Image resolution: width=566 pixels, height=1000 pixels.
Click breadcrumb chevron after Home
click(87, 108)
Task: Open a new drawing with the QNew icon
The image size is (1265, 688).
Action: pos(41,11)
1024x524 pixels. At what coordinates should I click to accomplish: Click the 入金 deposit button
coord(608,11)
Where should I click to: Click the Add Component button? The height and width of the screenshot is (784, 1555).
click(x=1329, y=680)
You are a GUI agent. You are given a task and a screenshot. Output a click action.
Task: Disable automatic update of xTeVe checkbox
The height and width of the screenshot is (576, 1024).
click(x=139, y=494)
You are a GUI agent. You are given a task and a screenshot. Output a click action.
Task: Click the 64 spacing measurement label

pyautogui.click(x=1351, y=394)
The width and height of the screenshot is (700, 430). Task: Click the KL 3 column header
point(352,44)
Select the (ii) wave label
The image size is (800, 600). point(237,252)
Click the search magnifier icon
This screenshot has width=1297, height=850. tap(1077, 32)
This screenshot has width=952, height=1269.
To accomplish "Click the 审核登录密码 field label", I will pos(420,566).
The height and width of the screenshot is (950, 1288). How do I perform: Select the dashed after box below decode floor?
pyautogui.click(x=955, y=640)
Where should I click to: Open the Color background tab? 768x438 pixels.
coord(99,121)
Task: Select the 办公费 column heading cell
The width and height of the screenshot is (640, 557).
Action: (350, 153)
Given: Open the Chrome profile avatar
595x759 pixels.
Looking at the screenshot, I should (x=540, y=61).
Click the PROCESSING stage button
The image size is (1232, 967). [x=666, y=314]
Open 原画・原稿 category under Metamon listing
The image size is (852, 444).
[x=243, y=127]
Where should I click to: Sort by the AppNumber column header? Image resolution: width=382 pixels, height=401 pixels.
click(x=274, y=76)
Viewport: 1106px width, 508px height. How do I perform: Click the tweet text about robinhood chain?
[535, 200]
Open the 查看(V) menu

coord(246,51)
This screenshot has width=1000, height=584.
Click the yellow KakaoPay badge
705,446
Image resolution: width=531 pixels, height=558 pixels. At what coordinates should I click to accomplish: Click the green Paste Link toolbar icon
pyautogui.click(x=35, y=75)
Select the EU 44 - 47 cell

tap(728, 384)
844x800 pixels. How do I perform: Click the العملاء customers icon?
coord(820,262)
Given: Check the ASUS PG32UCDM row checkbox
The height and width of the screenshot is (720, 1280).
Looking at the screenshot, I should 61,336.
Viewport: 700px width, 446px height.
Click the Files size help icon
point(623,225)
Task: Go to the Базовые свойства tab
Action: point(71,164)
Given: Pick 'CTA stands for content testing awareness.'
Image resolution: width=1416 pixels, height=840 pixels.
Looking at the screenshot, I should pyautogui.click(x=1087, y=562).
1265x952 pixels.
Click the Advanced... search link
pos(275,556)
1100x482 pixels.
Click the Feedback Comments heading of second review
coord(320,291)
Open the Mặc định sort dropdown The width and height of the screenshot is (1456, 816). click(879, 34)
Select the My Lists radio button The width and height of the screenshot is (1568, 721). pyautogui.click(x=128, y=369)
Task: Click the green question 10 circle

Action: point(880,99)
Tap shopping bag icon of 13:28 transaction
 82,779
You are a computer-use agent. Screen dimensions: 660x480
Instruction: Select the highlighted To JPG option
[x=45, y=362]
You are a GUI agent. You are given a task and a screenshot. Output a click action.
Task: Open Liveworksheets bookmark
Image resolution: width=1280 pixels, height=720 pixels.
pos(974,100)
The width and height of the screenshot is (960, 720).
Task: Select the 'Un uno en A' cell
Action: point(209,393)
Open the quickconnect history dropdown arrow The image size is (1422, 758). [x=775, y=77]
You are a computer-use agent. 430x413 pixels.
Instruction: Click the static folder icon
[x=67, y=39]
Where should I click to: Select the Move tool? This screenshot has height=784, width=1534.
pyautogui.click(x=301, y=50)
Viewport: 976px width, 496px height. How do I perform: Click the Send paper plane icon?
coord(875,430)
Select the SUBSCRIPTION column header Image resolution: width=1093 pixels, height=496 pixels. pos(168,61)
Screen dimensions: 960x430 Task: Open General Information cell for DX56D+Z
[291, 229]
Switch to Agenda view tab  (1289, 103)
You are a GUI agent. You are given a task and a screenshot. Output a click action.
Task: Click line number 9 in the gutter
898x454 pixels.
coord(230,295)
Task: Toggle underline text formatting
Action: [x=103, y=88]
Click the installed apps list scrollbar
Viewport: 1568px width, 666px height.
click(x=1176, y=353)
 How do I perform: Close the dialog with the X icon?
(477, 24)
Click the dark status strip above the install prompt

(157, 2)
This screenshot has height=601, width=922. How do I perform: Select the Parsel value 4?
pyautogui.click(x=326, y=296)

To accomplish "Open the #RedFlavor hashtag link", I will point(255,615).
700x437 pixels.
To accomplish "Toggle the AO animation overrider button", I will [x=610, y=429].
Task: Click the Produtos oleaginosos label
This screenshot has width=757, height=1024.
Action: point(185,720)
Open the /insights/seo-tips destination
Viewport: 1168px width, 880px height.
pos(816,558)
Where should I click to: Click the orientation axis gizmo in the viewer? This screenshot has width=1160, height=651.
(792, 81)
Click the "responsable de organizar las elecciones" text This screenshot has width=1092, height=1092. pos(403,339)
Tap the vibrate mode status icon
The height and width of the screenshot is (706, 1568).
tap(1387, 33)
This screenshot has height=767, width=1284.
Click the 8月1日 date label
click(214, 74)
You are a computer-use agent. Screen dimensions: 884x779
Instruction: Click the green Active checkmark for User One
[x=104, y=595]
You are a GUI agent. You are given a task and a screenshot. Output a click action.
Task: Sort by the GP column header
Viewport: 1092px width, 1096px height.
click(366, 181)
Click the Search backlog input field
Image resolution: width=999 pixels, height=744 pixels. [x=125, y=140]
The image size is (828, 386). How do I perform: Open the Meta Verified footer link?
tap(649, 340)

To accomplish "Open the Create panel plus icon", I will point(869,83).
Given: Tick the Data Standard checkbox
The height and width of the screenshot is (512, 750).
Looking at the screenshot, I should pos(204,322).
_ _ _
▶ WHAT THE TASK ASKS:
Work out how many lines above contain "will", then write only that number.

▶ RESULT OF THIS EXERCISE:
4